Tuesday, May 3, 2011

10 ways to burn 100 calories in the gym-Weight Loss Tablets

1. Running on A TREADMILL for 8 mins.
This is hard work! Never underestimate how effective the massive rate of calorie burning is. It helps you maintain weight loss and your cardio system will be in fantastic condition. If the hips, knees and feet can cope, go for it !
2. Rowing Machine for 10 mins.
A perfect combo with running on the treadmill. The pressure is off the legs and more even across the body with arms and legs working together. A great calorie burner if you are trying to lose weight. Good technique is vital so make sure an instructor keeps you in check!.
3. Vibration Plate for 12 mins.
The ‘newby’ in the gym and promoted by the celebs. A great quick tone up as on 10-minute session is the equivalents of a 60-minute conventional workout. This is not a cardio workout so only think of it as weight workout.
4. Cross Trainer for 13 mins.
A popular machine with gym bunnies, it is smooth with virtually no impact on the joints and a good level of calorie burning. Most people can use them for long duration cardio work, which has the added benefit of burning more body fat during the workout. Really good if you have joint problems.
5. Steeper/Stair Climber for 14 mins.
There are so many different variations of this machine but they are always a good calorie burner. Advisable to stay clear if your knees react to the action, so do more non-weightbearing cardio work such as the exercise bike.
6. Exercise Bike for 15 mins.
The best cardio machine and a solid calorie burner for long duration training without stress on the joints. If you want a machine for the home then this it it!. You will burn 400 calories in an hour!.
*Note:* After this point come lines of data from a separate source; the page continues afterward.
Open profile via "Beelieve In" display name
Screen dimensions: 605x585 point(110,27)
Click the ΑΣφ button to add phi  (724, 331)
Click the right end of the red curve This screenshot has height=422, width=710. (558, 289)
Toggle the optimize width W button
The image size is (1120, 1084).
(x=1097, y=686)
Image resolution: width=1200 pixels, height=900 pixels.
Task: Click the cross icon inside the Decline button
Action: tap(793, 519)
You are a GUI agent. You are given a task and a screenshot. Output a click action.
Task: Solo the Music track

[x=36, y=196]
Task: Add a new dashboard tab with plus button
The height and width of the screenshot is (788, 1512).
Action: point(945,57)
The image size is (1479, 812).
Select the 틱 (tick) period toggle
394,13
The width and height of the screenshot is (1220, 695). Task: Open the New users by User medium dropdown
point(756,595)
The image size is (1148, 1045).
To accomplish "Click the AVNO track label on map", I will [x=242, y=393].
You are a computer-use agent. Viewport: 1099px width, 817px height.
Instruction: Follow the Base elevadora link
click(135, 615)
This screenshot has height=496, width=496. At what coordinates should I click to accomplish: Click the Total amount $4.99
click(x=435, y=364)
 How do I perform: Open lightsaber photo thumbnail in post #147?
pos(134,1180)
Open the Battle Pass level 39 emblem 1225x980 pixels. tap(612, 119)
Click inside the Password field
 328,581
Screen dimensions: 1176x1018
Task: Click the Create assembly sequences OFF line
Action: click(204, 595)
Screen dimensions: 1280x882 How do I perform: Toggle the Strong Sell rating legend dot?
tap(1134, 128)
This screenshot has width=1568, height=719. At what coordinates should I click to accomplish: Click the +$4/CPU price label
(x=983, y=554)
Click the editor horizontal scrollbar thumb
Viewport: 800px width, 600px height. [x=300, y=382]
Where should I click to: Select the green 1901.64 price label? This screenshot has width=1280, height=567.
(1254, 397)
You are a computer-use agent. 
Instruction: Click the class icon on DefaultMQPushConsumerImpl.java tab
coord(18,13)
7. Walking on a TREADMILL for 17 mins.
Walking is the most natural action and we are expected to do 10,000 steps per day. 100 calories equates to around one mile and 2,000 steps. So if you manage your 10,000 that equates to 500 calories of activity per day!.
8. Free Weights for 20 mins.
It is not cardio, but you burn calories with any movement and if you add resistance such as dumbbells then the weight adds to the calories burn. Also, weight training increase lean tissue(muscle), making you a more efficient fat burner all day, everyday!.
9. Resistance Machines for 20 mins.
This is the safest place to go weight training as the machine holds you in position. It allows you to work with heavier weights having more impacts on bones. Any sign of osteoporosis then you need this!. The pull of the muscles across bones makes bones stronger.
10. Stretch and Relax for 30 mins.
A stretch and relax at the end of your session is valuable. The calorie burn drops, but it re-lengthens muscles, reduces risk of soreness and maintains flexibility. With after-burn your body will burn calories at a higher rate for up to eight hours after you have finished!.